[Start Extracted text]

The best way to still go on treks alone is by making new friends at the hostel and asking them to accompany you or joining trekking groups. Or if there's no other way, opt for weekends to have many people around you and go for popular treks!


I'm not very confident whether all females are sensitive but I sure am. At least life experiences have made me quite vulnerable so a little inconvenience on the trip when alone can lead to a breakdown. On my 40-day solo trip, there was a countless number of incidences when I was sad

To beat sadness, you can listen to music, talk to people on the phone, watch something, go out on a stroll or order your favourite food. 

Another vulnerability could be physical. To ensure you're safe, carry a pocket knife or a pepper spray. 


Trusting people such as drivers, especially at nights, can be quite a risk. So it may be one of the challenges faced by solo women travellers. 

To ensure you're safe, send the live location to the people back at home, talk to the driver about his family and personal life, tell him how famous you are (maybe a YouTuber, blogger) or how your uncle is in the police. And lastly, do not let your guard down and be confident throughout. 

That sums up my list about challenges faced by solo women travellers. Do you know any more? Add in the comments below. 

Let me tell you, it's not very risky to venture out alone and people are not very bad. People often scare you a bit, but you're not going to learn swimming unless you jump in the well correct?

[End Extracted text]
[Start Source material]

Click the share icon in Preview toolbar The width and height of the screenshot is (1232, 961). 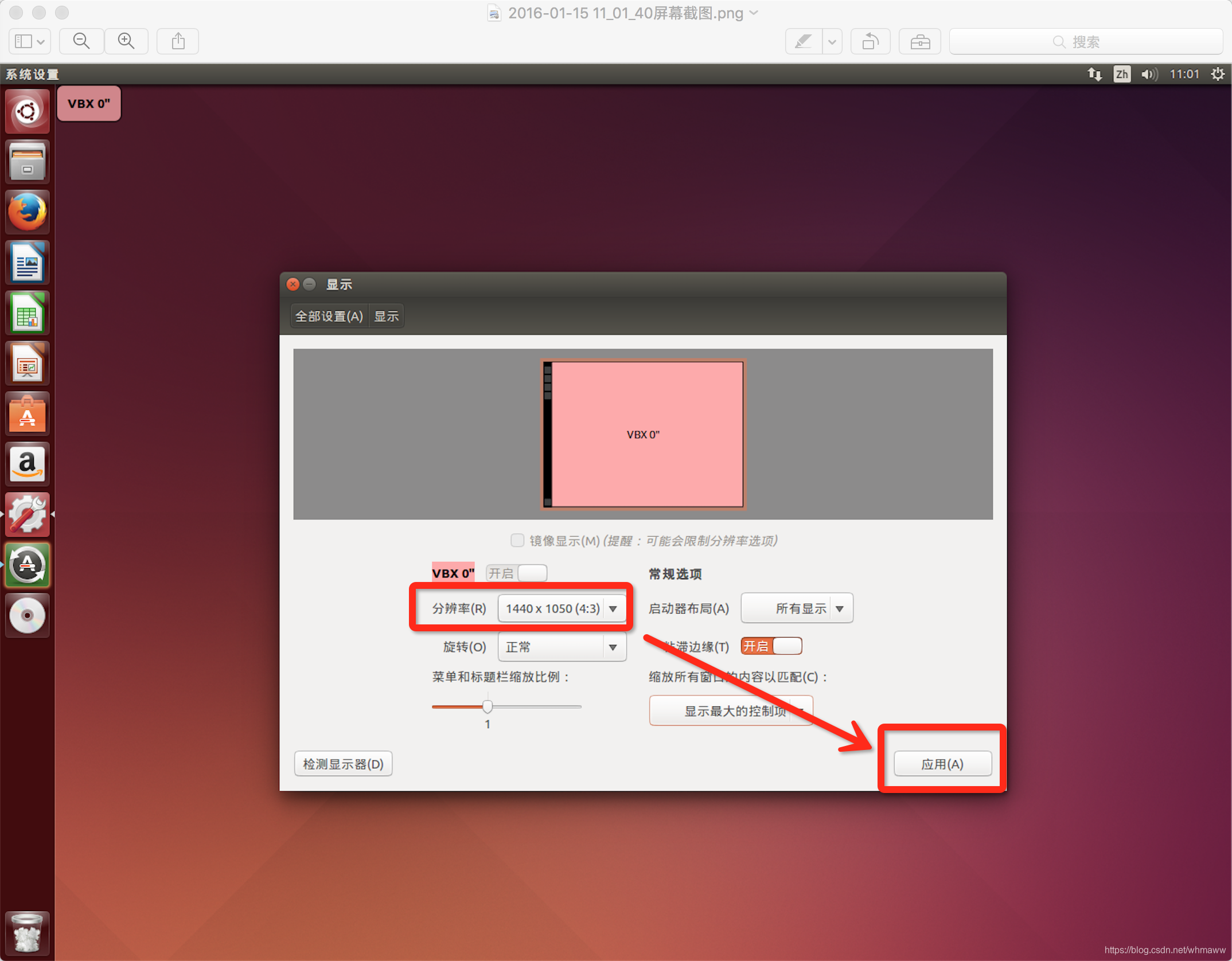[x=178, y=41]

[End Source material]

Complete the following:
(A) From the passage about solo women travelers, print the part starting with "The best way" and going on through "a pepper spray.".
(B) What items does the passage about solo women travelers suggest carrying to stay safe from physical vulnerability?

Responses to the tasks:
(A)
The best way to still go on treks alone is by making new friends at the hostel and asking them to accompany you or joining trekking groups. Or if there's no other way, opt for weekends to have many people around you and go for popular treks!


I'm not very confident whether all females are sensitive but I sure am. At least life experiences have made me quite vulnerable so a little inconvenience on the trip when alone can lead to a breakdown. On my 40-day solo trip, there was a countless number of incidences when I was sad

To beat sadness, you can listen to music, talk to people on the phone, watch something, go out on a stroll or order your favourite food. 

Another vulnerability could be physical. To ensure you're safe, carry a pocket knife or a pepper spray.

(B) A pocket knife or a pepper spray.